What is Remittance?

1 min read Updated

Remittance is the transfer of money by a foreign worker to their home country — a massive global market ($650B+ annually) where crypto stablecoins offer dramatic cost and speed improvements over traditional channels.

WHY IT MATTERS

Remittances are crypto's most compelling humanitarian use case. Workers sending money home pay an average of 6.2% in fees through traditional channels — extracting billions from the world's poorest populations. Stablecoin transfers cost pennies.

USDT on Tron is already a major remittance rail in Southeast Asia, Africa, and Latin America. The informal economy has adopted crypto for cross-border transfers faster than formal financial institutions.

The remaining challenge: last-mile conversion. The sender needs to convert fiat to crypto, and the recipient needs to convert crypto to local currency. On-ramp and off-ramp infrastructure is the bottleneck.

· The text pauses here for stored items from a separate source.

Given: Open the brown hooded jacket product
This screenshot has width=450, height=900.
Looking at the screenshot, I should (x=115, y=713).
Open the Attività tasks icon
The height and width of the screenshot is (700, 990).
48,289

FREQUENTLY ASKED QUESTIONS

How much do traditional remittances cost?
Global average: 6.2% of the transfer amount. Some corridors are much higher (10%+). A $200 transfer might cost $12-20 through traditional channels vs cents through stablecoins.
Which crypto is used most for remittances?
USDT on Tron dominates in informal remittance markets due to low fees and wide adoption. USDC is growing, especially for regulated corridors.
Is crypto remittance legal?
The transfer itself is person-to-person. The on-ramp and off-ramp services face regulatory requirements. Legal status varies by jurisdiction — it's generally legal but the regulatory landscape is evolving.